_ACTIVITY_. Reproduce the lines word for word, starting with the line that contains "This screenshot has height=767, width=450." and going on through the end of the items, both ends included. Omit the pictures from your answer.

_DATA TO USE_.

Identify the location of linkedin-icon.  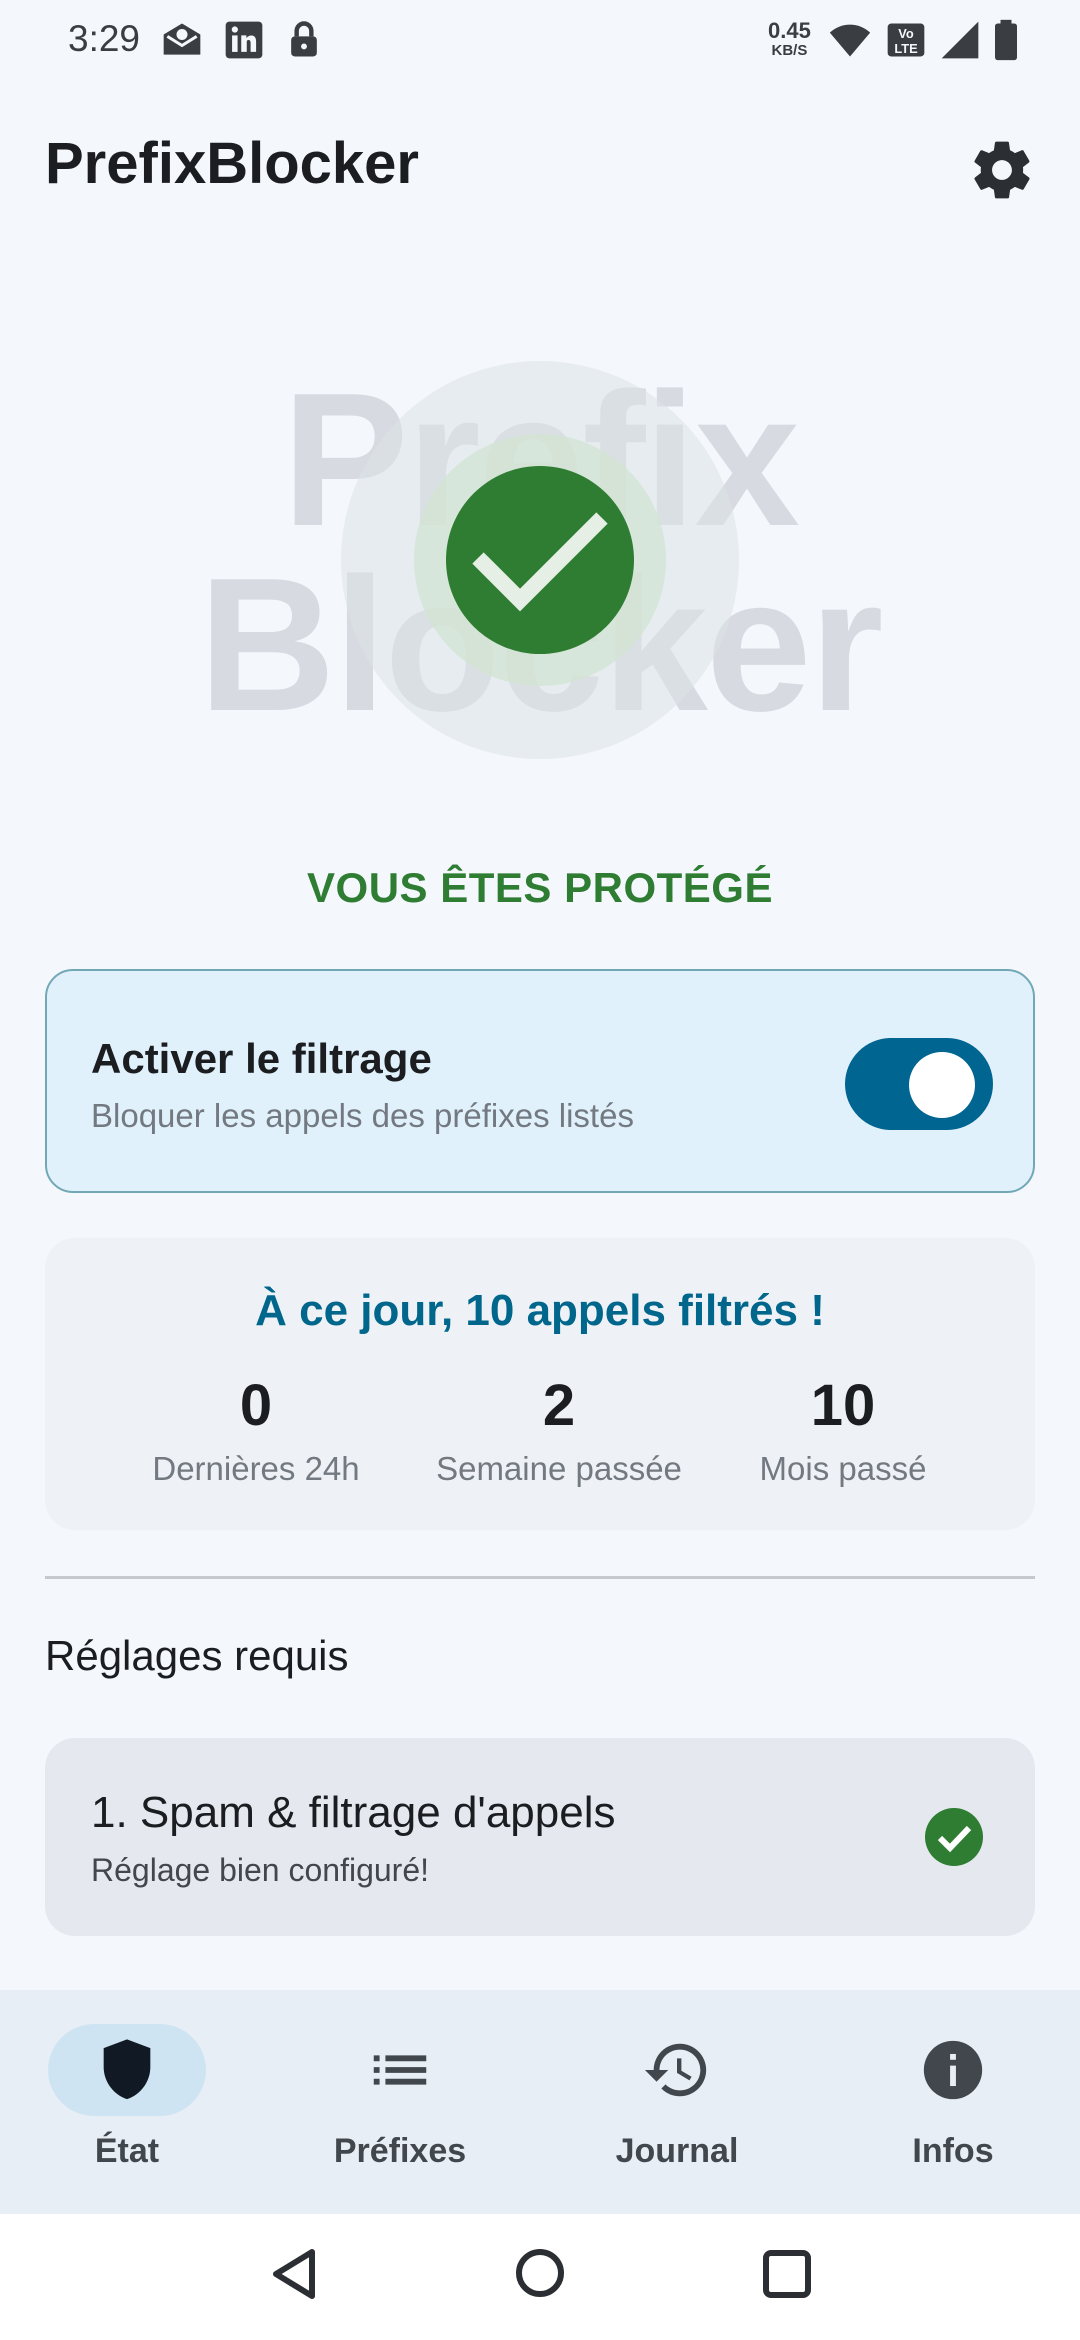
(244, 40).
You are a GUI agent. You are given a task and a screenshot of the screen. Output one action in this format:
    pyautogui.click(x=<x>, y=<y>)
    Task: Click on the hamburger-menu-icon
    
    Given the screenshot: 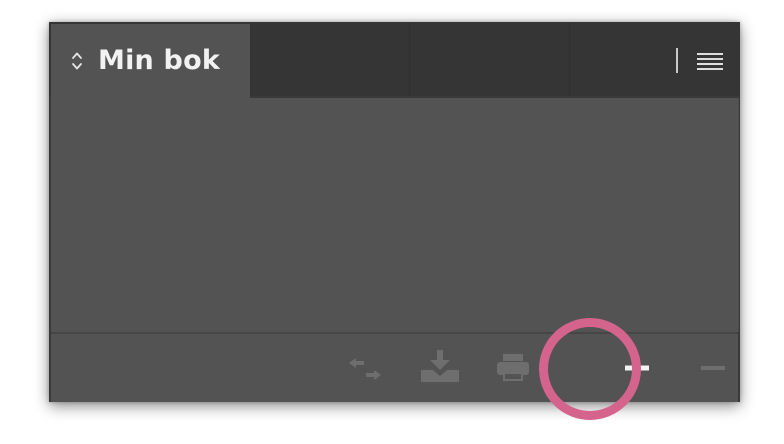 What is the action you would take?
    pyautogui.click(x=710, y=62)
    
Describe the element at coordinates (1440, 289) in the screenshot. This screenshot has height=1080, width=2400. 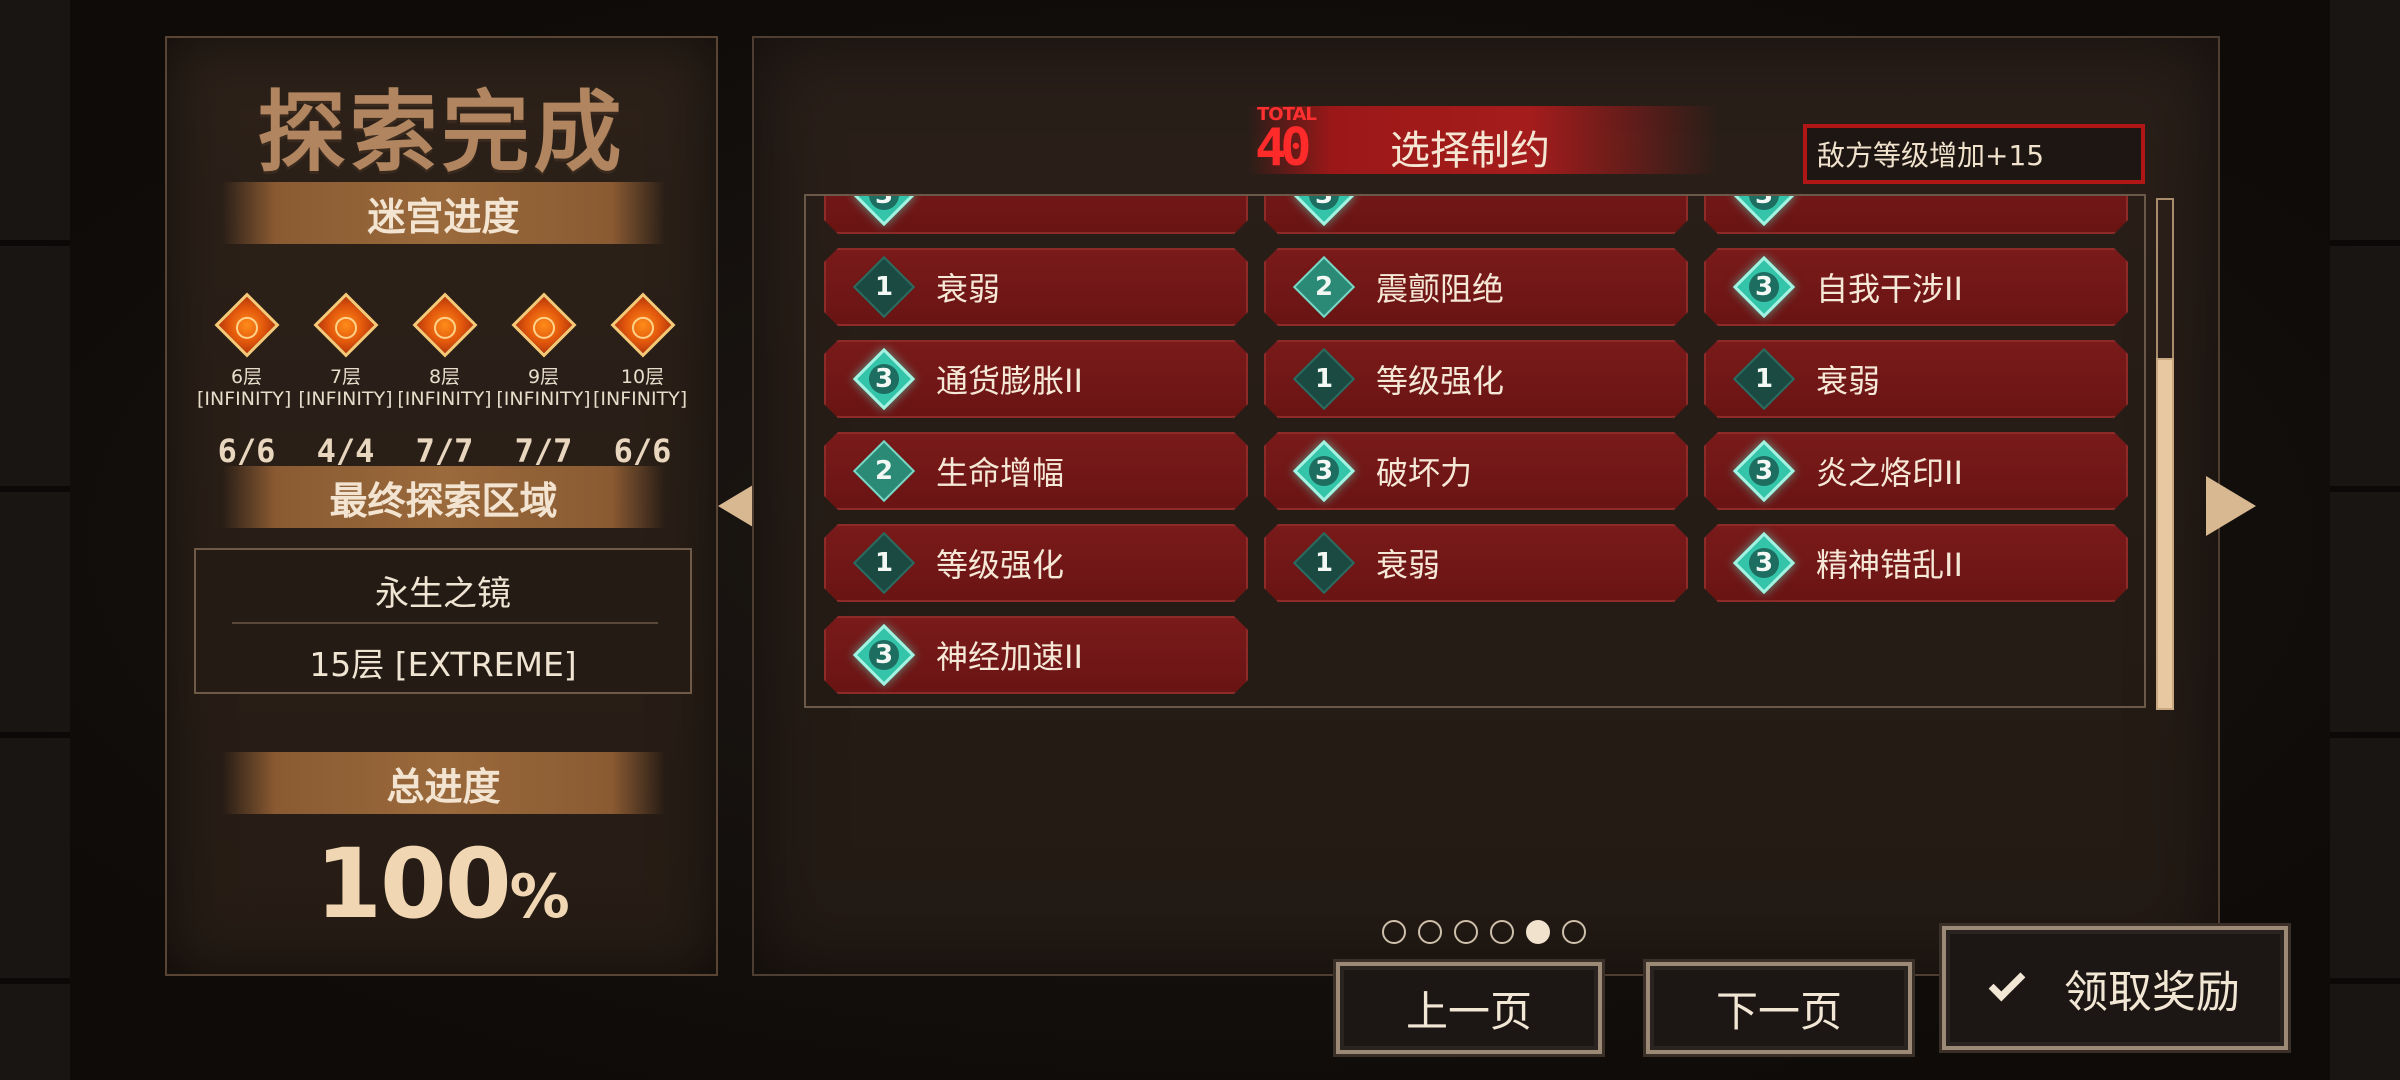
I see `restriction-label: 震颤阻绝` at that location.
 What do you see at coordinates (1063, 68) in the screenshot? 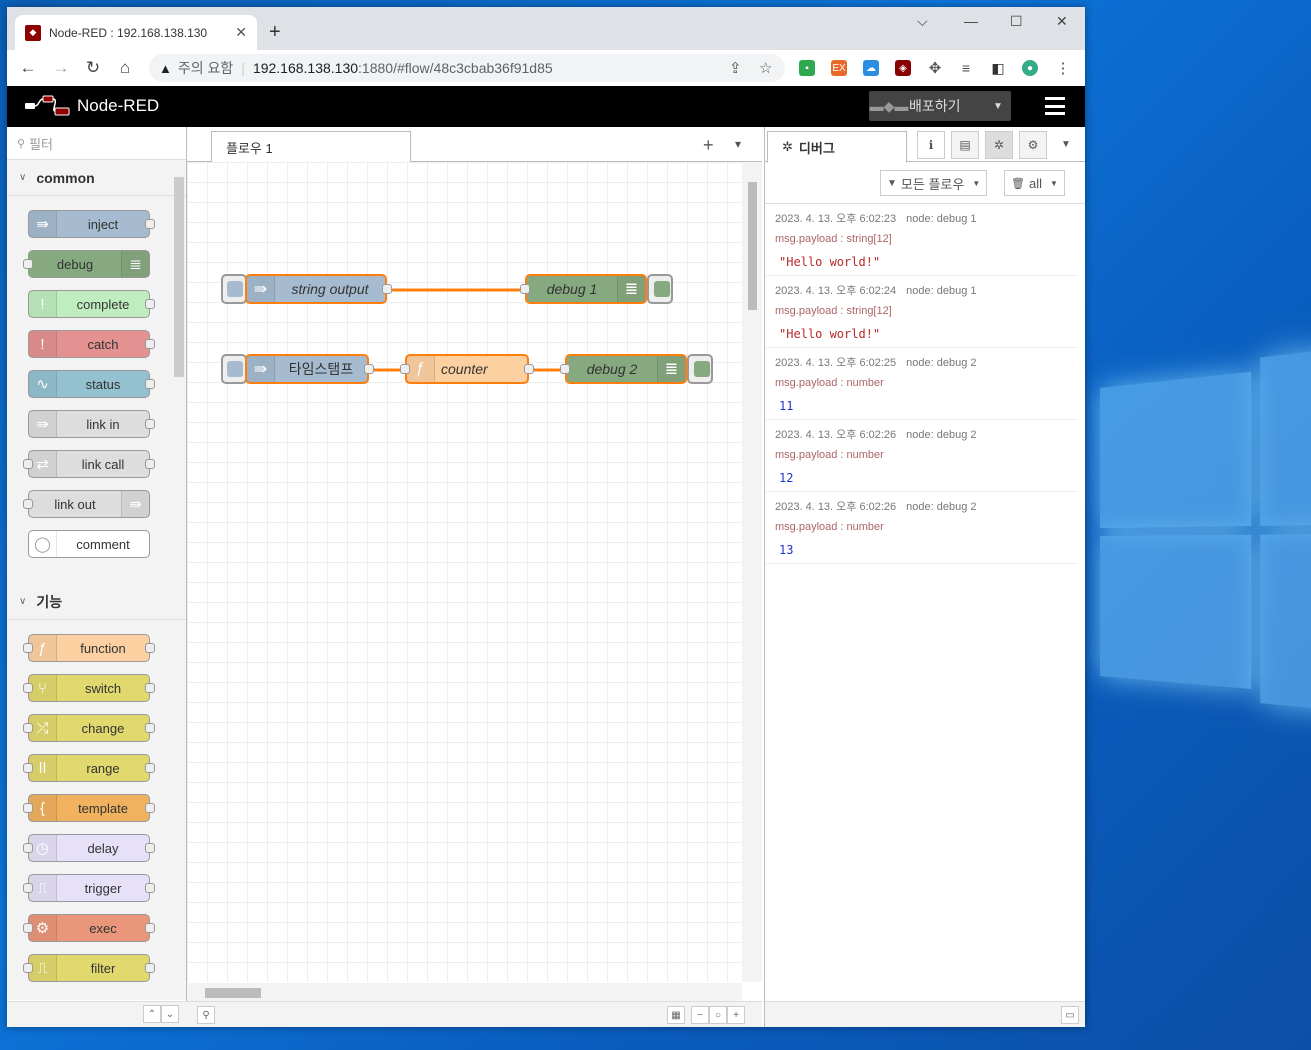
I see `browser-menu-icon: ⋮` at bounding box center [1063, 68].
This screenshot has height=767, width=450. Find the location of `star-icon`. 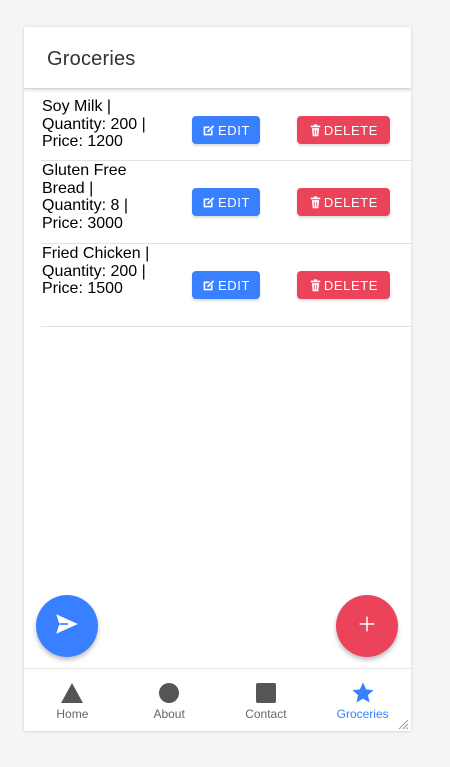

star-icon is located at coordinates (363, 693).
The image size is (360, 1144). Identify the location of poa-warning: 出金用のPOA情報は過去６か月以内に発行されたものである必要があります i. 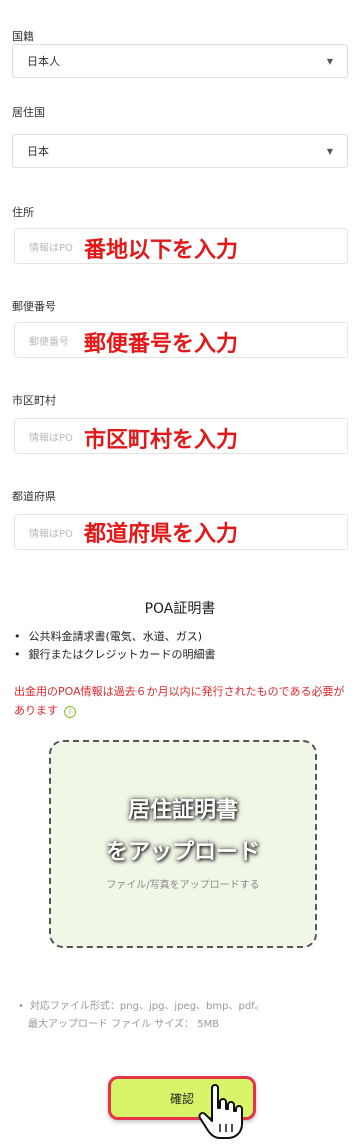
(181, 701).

_WRITTEN SOLUTION_.
This screenshot has height=767, width=450. Find the location of `star-icon`. 

star-icon is located at coordinates (363, 693).
The image size is (360, 1144). Identify the location of poa-warning: 出金用のPOA情報は過去６か月以内に発行されたものである必要があります i. 
(181, 701).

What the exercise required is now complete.